=== Begin Enclosure ===
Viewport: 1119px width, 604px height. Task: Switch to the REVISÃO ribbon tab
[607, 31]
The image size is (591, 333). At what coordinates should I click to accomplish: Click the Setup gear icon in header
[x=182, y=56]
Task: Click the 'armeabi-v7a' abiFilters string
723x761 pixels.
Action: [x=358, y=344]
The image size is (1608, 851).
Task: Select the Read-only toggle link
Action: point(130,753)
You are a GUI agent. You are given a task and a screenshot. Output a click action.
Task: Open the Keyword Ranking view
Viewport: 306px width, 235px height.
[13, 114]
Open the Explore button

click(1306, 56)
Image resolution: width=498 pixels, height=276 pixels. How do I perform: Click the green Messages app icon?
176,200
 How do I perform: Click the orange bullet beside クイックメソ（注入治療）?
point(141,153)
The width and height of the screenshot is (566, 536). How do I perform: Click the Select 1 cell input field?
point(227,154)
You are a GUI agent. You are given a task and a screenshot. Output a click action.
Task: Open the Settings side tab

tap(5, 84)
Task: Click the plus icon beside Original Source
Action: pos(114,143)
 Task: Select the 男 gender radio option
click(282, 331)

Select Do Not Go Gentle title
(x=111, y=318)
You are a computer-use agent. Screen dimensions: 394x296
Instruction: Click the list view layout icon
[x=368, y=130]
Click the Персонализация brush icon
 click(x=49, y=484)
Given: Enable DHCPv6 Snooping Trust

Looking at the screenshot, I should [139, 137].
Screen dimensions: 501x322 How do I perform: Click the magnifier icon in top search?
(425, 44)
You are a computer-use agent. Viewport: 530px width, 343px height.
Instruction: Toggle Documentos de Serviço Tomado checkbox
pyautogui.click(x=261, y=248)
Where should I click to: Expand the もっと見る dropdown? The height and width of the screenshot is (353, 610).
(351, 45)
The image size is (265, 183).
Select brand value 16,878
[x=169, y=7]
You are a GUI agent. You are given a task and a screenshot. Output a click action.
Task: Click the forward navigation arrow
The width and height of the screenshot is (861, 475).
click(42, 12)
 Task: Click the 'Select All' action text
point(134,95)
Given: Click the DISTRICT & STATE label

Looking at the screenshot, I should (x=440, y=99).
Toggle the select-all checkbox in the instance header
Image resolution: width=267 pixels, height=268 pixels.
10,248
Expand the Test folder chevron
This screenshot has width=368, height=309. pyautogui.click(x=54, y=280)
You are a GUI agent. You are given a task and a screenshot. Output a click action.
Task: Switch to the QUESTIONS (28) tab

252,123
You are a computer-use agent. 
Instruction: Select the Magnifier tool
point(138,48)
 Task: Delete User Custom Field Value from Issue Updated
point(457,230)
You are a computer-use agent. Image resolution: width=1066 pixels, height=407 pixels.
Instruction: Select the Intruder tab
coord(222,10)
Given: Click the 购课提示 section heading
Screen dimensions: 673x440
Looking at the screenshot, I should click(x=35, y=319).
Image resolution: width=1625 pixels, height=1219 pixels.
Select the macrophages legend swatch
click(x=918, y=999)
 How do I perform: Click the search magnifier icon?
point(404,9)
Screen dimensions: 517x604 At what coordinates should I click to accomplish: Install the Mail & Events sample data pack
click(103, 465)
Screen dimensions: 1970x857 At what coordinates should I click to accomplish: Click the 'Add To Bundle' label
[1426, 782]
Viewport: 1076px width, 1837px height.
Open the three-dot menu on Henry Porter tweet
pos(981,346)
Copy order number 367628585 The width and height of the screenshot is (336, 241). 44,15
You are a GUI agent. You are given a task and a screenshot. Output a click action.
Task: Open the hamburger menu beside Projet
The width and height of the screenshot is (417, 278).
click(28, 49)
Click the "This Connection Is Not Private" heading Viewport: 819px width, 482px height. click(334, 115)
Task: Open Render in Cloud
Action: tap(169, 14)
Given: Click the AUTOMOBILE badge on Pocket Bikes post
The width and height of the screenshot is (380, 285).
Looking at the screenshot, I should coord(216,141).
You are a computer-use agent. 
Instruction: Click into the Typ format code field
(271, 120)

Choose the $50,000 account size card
=== End Enclosure ===
▸ **Assignment**:
An exact copy of the lines above, from the one containing "The width and height of the screenshot is (566, 536)." down to the one containing "You are a computer-use agent. Viewport: 530px" and including both, is the whole answer; retype it and nothing else.

▸ **Reply to the task**:
The width and height of the screenshot is (566, 536). How do I perform: Click the Select 1 cell input field?
point(227,154)
You are a GUI agent. You are given a task and a screenshot. Output a click action.
Task: Open the Settings side tab

tap(5, 84)
Task: Click the plus icon beside Original Source
Action: pos(114,143)
 Task: Select the 男 gender radio option
click(282, 331)

Select Do Not Go Gentle title
(x=111, y=318)
You are a computer-use agent. Screen dimensions: 394x296
Instruction: Click the list view layout icon
[x=368, y=130]
Click the Персонализация brush icon
 click(x=49, y=484)
Given: Enable DHCPv6 Snooping Trust

Looking at the screenshot, I should [139, 137].
Screen dimensions: 501x322 How do I perform: Click the magnifier icon in top search?
(425, 44)
You are a computer-use agent. Viewport: 530px width, 343px height.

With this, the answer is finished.